Sofia Coppola: Es hat wirklich Spaß gemacht. Glücklicherweise war Colin (Farrell, der den Soldaten John spielt, Anm. d. Red.) kein Spielverderber. Ich glaube, auch alle Schauspielerinnen hatten ihre Freude daran. Für gewöhnlich ist es ja andersherum.
Machtspiele nehmen eine zentrale Rolle im Film ein. Würden Sie sagen, dass sich Macht und Unterdrückung je nach Geschlecht unterschiedlich ausdrücken?
In der Beziehung von Männern und Frauen gibt es viele Machtverschiebungen.
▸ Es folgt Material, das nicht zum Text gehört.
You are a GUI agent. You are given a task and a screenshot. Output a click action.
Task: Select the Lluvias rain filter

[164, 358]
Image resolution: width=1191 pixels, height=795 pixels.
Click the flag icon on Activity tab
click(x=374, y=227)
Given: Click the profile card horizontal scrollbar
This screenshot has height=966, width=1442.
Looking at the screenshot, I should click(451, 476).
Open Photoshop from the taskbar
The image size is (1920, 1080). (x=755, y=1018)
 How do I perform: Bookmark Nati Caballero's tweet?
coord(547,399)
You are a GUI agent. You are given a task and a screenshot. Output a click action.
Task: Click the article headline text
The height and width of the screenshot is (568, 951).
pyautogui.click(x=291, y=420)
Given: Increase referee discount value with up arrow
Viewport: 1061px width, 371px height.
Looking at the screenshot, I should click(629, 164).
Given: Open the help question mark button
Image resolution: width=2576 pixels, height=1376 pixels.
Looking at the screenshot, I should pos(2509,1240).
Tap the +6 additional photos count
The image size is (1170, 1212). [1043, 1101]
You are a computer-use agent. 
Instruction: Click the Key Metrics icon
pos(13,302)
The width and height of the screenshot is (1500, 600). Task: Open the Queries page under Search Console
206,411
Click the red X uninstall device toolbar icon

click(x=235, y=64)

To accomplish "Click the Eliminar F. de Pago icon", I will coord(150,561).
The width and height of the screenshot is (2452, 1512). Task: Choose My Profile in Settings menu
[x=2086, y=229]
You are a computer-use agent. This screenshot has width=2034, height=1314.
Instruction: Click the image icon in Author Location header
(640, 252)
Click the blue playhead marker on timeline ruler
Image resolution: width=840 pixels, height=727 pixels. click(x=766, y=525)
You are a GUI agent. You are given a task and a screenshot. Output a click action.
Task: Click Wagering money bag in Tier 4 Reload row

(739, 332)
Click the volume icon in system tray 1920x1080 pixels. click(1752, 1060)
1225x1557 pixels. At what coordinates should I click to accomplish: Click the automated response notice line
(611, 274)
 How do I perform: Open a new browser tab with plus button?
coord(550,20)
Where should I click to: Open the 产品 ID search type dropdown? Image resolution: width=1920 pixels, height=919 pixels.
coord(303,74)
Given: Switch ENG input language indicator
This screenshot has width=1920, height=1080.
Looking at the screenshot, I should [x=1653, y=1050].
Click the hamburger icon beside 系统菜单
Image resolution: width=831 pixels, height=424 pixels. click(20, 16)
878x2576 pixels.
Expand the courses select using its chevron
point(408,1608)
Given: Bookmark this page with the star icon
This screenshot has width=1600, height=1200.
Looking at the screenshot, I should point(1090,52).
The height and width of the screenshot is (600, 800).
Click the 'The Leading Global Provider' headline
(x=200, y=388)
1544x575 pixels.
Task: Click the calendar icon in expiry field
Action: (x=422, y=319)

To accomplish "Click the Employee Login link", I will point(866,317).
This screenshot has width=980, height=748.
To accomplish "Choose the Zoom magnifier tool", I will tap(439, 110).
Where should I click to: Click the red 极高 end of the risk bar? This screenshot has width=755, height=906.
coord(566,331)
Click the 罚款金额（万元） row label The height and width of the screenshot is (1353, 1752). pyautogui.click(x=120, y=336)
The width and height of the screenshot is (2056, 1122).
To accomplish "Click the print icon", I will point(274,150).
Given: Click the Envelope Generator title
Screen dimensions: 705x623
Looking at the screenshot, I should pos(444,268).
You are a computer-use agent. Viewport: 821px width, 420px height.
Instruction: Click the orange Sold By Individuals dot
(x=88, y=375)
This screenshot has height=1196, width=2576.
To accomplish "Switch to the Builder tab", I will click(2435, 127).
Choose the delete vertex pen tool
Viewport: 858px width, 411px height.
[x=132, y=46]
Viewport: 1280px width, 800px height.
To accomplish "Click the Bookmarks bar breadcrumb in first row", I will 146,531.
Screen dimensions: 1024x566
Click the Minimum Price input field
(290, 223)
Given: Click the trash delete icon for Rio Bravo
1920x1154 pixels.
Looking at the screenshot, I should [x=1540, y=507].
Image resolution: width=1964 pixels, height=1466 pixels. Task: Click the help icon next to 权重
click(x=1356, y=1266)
Sich dem Thema auf so eine extreme Weise zu nähern, mit so einer melodramatischen Geschichte, war interessant.
Am Ende gibt es eine Menge Opfer, aber ein Schuldiger lässt sich nicht so richtig ausmachen. Sollen sich Zuschauer überhaupt die Schuldfrage stellen?
Darüber habe ich gar nicht nachgedacht. Die Frauen begegnen dieser angespannten Situation mit Stärke. Hoffentlich werden sie die Zuschauer überraschen.
Es ist zum Beispiel schwer zu entscheiden, ob Colin Farrell einen Charmeur oder einen Schurken spielt.
Genau das hat mir an der Geschichte gefallen. Man weiß es nicht genau. Schon der Titel "Die Verführten" lässt doch die Frage offen, wer verführt wird. Das Publikum erlebt ihn aus Sicht der Frauen.
Es war vermutlich gar nicht so leicht, jemanden zu finden, der die Ambivalenz spielen kann, die die Figur mit sich bringt, oder?
Als ich Colin kennengelernt habe, wusste ich, dass er seine Arbeit gut machen würde. Er ist charmant, aber er hat auch eine dunkle Seite. Er ist kompliziert. Das gibt den Zuschauern etwas zum Nachdenken.
Bei den Hauptdarstellerinnen wussten Sie genau, wen Sie besetzen wollten. Mit Kirsten Dunst und Elle Fanning hatten Sie bereits zusammengearbeitet …
Ich liebe es, mit Kirsten zu arbeiten. Als ich zum ersten Mal wirklich darüber nachgedacht habe, die Geschichte zu verfilmen, kam mir sofort Kirsten als Lehrerin in den Kopf. Elle war elf, als ich sie das erste Mal getroffen habe. Jetzt war sie alt genug, um die Schülerin zu spielen (Fannings Figur Alicia setzt ihre Sexualität gezielt ein; Anm. d. Red.). Es ist toll, die beiden in ganz unterschiedlichen Phasen ihres Lebens zu beobachten.
Und wieso Nicole Kidman?

Mit Kirsten Dunst hat Sofia Coppola schon mehrfach zusammengearbeitet - 1999 bei "The Virgin Suicides" und 2006 bei "Marie Antoinette".
(Foto: Focus Features)
Schon während ich das Drehbuch geschrieben habe, habe ich mir Nicole Kidman als Schulleiterin vorgestellt. Ich dachte mir, sie würde die Rolle mit viel Humor und Emotion spielen. Ich bin sehr froh darüber, dass sie zugesagt hat.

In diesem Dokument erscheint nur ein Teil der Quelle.